Just these amazing writers who are often behind the scenes, and you don’t know their names, you wouldn’t recognize them if they walked by you on the street. But they’re really important, and very important to my journey. So I’d just like to say these writers’s names, because often you don’t get an opportunity to. People just ask, like, “What made you want to write this?” And it’s like, well, what made me want to write [The Chi] is because I’m a black person and I wanted to tell the story, but the truth is, a lot of us are affected by those that came before us.
Caroline Framke
You’ve been really open about wanting to use your success to bring up other people in the entertainment industry, to make it more of a ladder. How do you hope to do that?
Lena Waithe
I know so many phenomenal writers who happen to be people of color, who happen to be part of the queer community, who happen to be trans. I want to make sure they have an opportunity as well. Because the more stories we have, then we will start getting some black Call Me By Your Names, we will start getting some Latino versions of Lady Bird. It’s really important that they have a platform. And pretty soon, that list of brown people the industry goes to for everything will get longer, and longer, and longer. The playing field will be leveled, and that’s my mission: to level the playing field.
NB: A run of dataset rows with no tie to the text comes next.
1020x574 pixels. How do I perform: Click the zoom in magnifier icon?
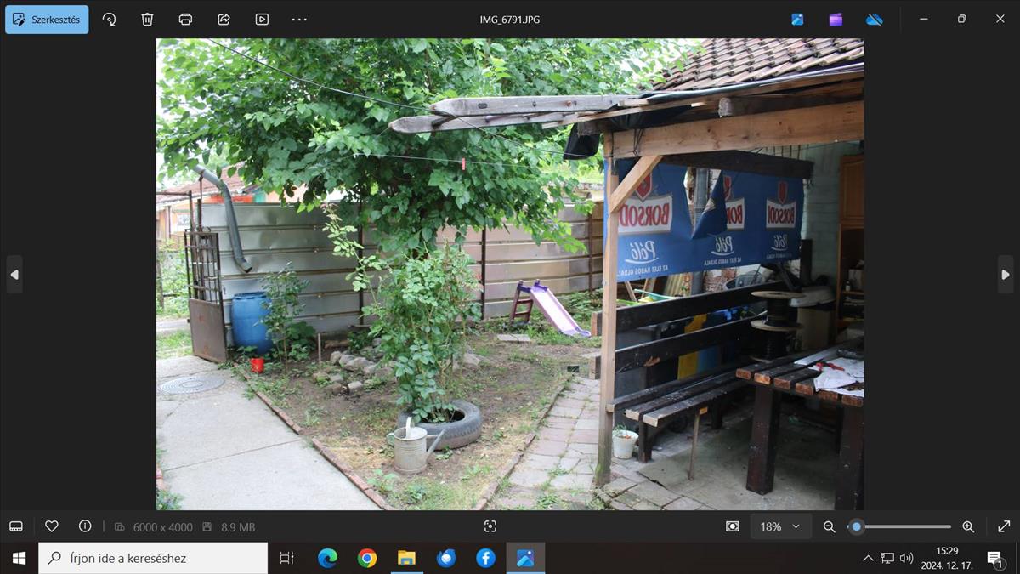point(968,526)
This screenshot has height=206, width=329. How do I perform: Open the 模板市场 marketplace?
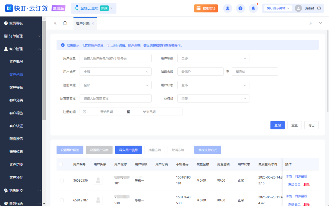click(206, 8)
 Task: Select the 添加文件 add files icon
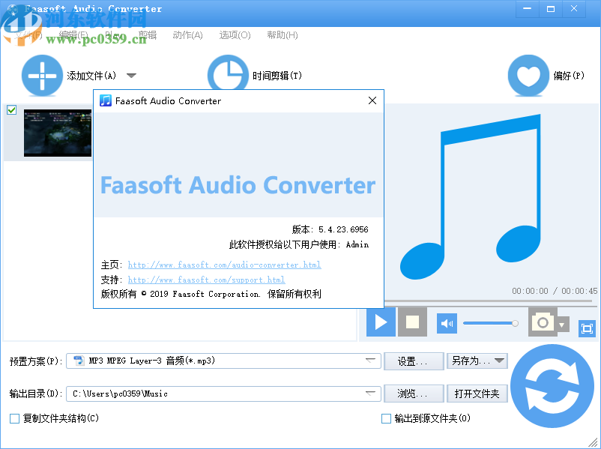(42, 75)
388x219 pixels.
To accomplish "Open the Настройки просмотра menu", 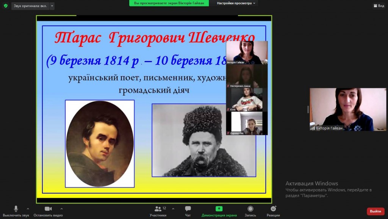I will click(236, 3).
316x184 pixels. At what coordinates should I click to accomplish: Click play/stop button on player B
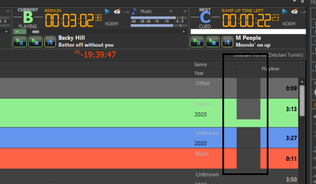click(x=35, y=42)
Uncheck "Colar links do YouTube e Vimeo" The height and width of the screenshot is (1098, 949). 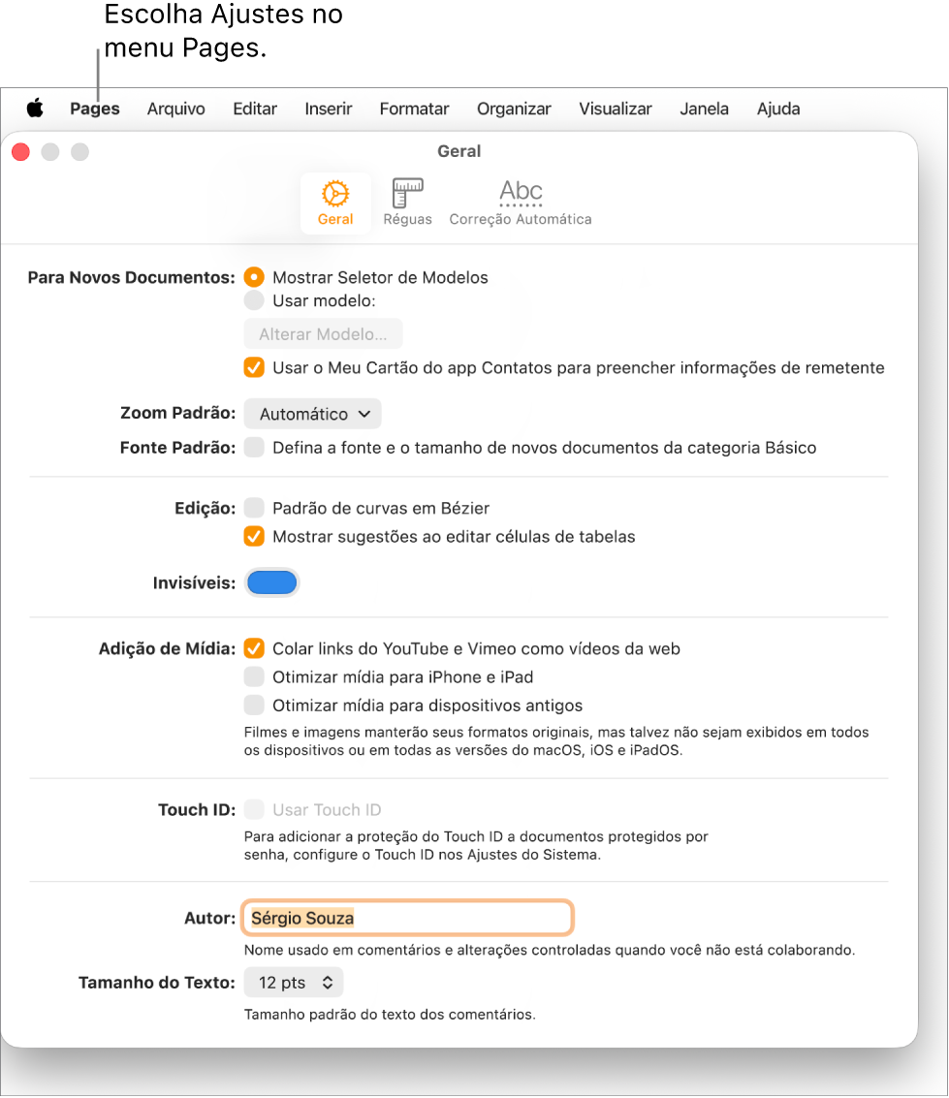(255, 648)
It ain’t going to happen in a day, it ain’t going to happen in a week. It’s going to take a long time, and a lot of me going out there, shaking hands, reading scripts, developing material. That’s what I can do, is make sure I’m being a soldier and I’m at the forefront — and being a protector as well of these young voices. Their spirits can easily be broken by this town. So my mission is to protect them to make sure they have what they need to have a long, lovely, amazing career and be up on as many Emmy and Golden Globe and Oscar stages as possible, because they deserve to be there as well.
Caroline Framke
You recently became a part of the Time’s Up initiative. There’s so much to focus on with that, because, y’know, things are bad everywhere. What are your priorities with the movement? What are you hoping Time’s Up can do that maybe hasn’t happened before?
Lena Waithe
I think the biggest thing is just to create a barrier around not just women, but anyone who’s othered in any way, shape, or form — to make sure they have a place to go or someone to call if they’re in an uncomfortable place or abusive situation. They need a line of defense, and I think Time’s Up really has the potential to be that.
My spirit is rejuvenated when I leave these meetings. I’m sitting there with all these amazing people — from actresses to producers to directors to execs — and we’re talking about ways to create a support system, ways to be helpful, ways to educate each other on things the other may not know. It’s really, really great. And I think it’s about time this sort of thing was formed, and I’m so proud to be a part of it. I will proudly be wearing black at the Golden Globes. I hope that everyone understands that what we’re doing is really for the greater good.
People will go, “Are you nervous to talk about this?” And it’s like, no, there’s no way to spin this into a bad thing! If they do, that’s their conscience, and they can deal with that. But at the end of the day, it’s all good. There’s nothing bad that can come out of this. Nothing.
The Chi premieres January 7 at 10 pm on Showtime. A truncated version of the first episode is currently streaming on YouTube.